Pilihan Paket Wisata untuk Employee Gathering di Jogja

"OK, acara Employee Gathering kita dimajuin ya… jadi awal Bulan Oktober!" demikian preambule yang disampaikan atasan saya tengah Bulan September lalu. Preambule yang cukup saya balas dengan ringisan saja, yang kemudian diiringi dengan gempita menyiapkan kegiatan trip selama empat hari tiga malam untuk meningkatkan kebersamaan… 

Kalo boleh jujur sih, pengen bilang, "Walah kok mepet banget persiapannya sih… Awal November lah…" Tapii, iyalah, saya tahu pertimbangannya kok, sesuatu yang penting pokoknya, jadi ya mari kita usahakan… Yakin bisa sih, cuma memang agak rempong 😁

Daaan… setelah bergulat dengan waktu dan pekerjaan rutin yang juga harus tetap di-handle, akhirnya Employee Gathering kantor kami terlaksana juga di Kota Jogja. Kota penuh kenangan yang konon berhati mantan, hihi 😜. Dan berikut adalah rangkuman perjalanan kami di selama empat hari tiga malam di Kota Jogja…

Day one: Arrival…



Hari itu… Kamis, 4 Oktober 2018 dengan penerbangan direct menuju Jogja, setelah menempuh perjalanan selama kurang lebih 1,5 jam, kami pun sampai di Jogja.

Seperti yang kita tahu, bandara Adi Sucipto di Jogja ini memang bisa dibilang relatif kecil untuk ukuran bandara internasional lainnya di Indonesia. Dan meskipun itu bukan berarti bahwa bandara ini tidak nyaman, ini jelas berarti kalau bandara ini memang terkesan penuh karena banyaknya penerbangan dan penumpang yang dilayani.
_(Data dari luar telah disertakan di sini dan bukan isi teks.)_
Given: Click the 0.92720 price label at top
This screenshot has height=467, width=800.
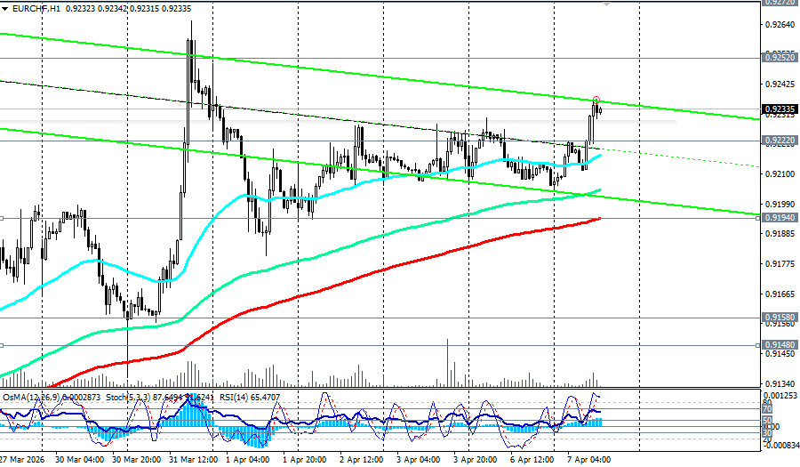Looking at the screenshot, I should (779, 3).
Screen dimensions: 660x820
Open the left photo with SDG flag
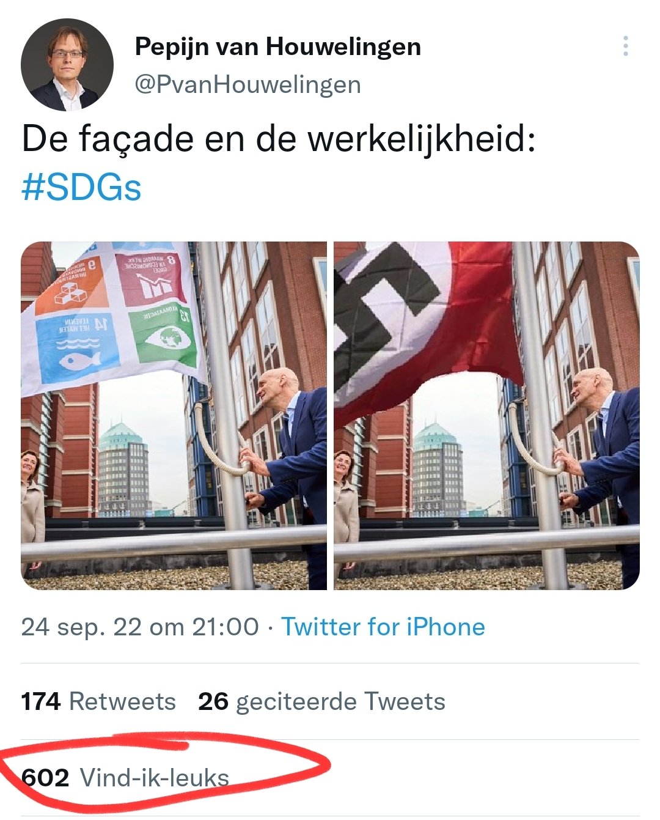[174, 416]
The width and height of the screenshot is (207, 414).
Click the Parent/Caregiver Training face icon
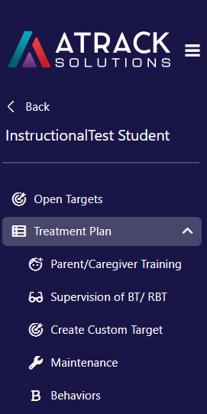pyautogui.click(x=36, y=264)
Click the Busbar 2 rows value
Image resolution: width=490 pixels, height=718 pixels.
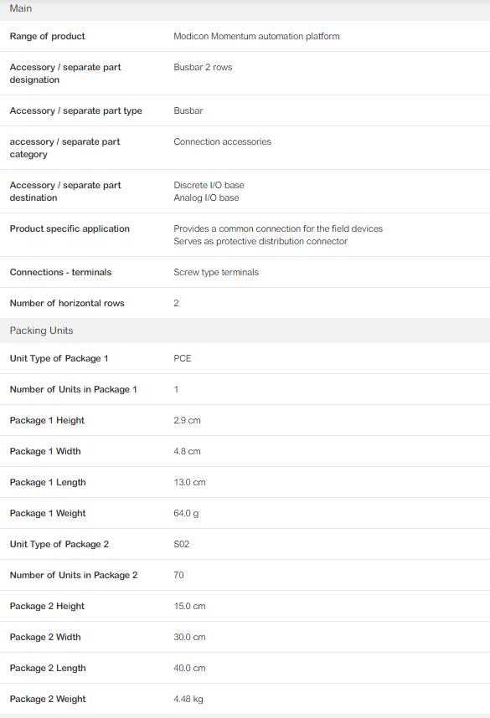203,67
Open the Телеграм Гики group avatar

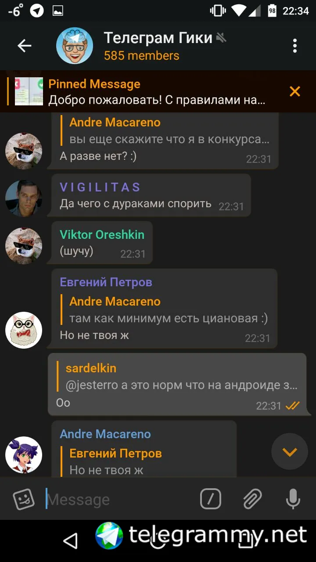tap(75, 46)
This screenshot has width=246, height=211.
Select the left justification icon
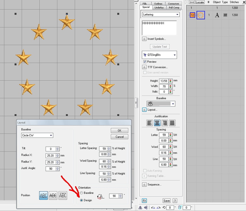click(x=150, y=123)
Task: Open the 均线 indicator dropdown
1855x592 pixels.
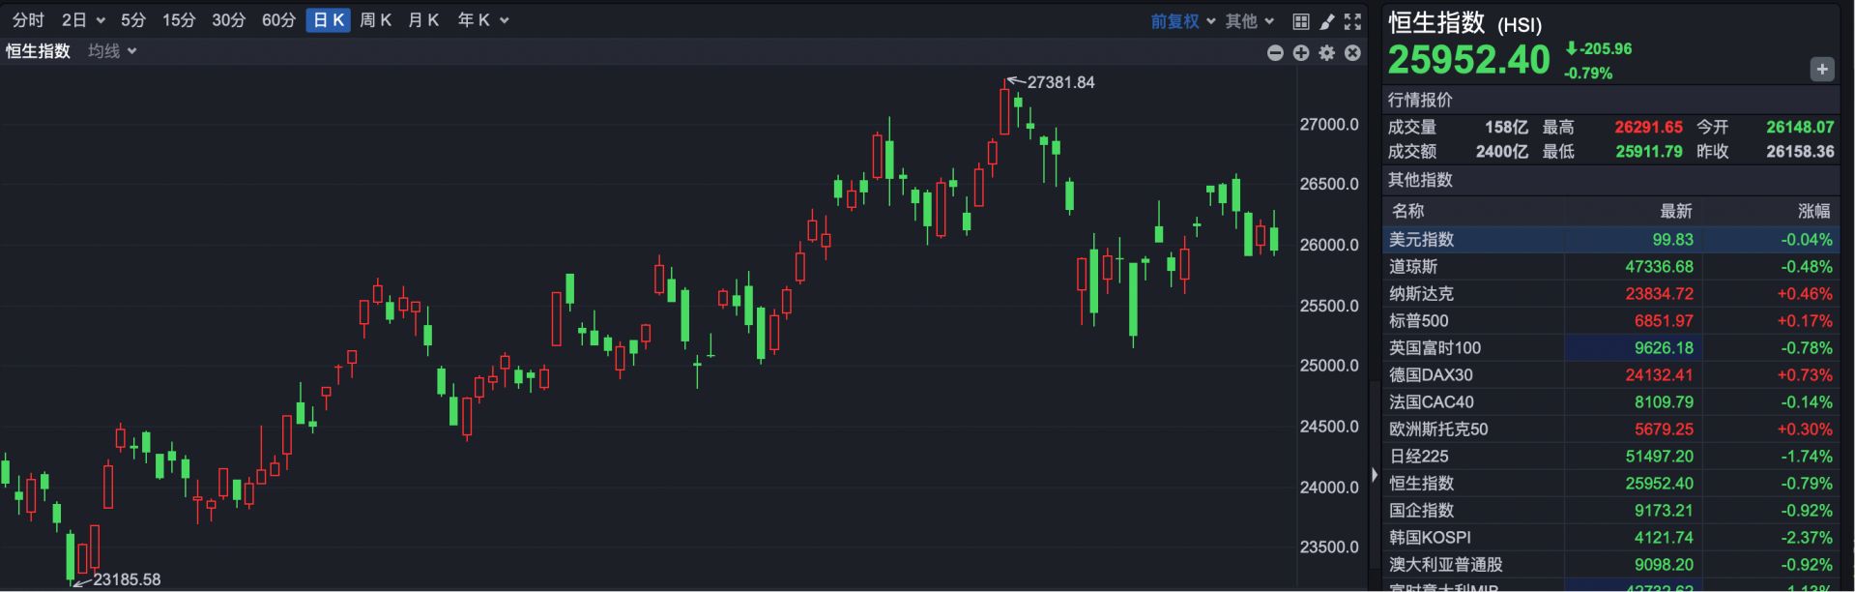Action: click(112, 51)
Hmm, itu mungkin alasan kenapa kemudian dibangun sebuah bandara internasional baru di Jogja. Dimana hal ini tentu adalah sesuatu yang sangat positif mengingat… ya memang lalu lintas penerbangan di Jogja sangat padat. Banyak sekali orang yang berkunjung ke Jogja… bangganya sebagai orang Jogja asli 😎

Back to the trip, setelah kami tiba, malam pun berlalu sesederhana perjalanan ke hotel, membagi kuci kamar, briefing singkat sekaligus makan malam dan kemudian beristirahat untuk mempersiapkan hari berikutnya.

Day Two: Balkondes - Little Ubud - Klangenan Resto…

●Balkondes● Balkondes itu apa sih? Itu juga yang terlintas pertama kali di benak saya  saat berdiskusi dengan seorang teman kerja di unit lain terkait kegiatan CSR (Corporate Social Responsibility) yang dimiliki PLN di seputaran Jogja. Which I finally understand dan membuat kami terkagum-kagum pada akhirnya…


Jadi Balkondes ini adalah kependekan dari 'Balai Perekonomian Desa'. Balkondes ini diprakarsai oleh beberapa BUMN, seperti BNI, Telkom, dan tentu saja PLN. Balkondes ini adalah semacam cottage yang dibangun di sekitaran Borobudur dengan tujuan untuk memperluas dampak pariwisata Candi Borobudur hingga ke desa-desa di sekitarnya, sehingga bisa meningkatkan perekonomian masyarakat sekitarnya.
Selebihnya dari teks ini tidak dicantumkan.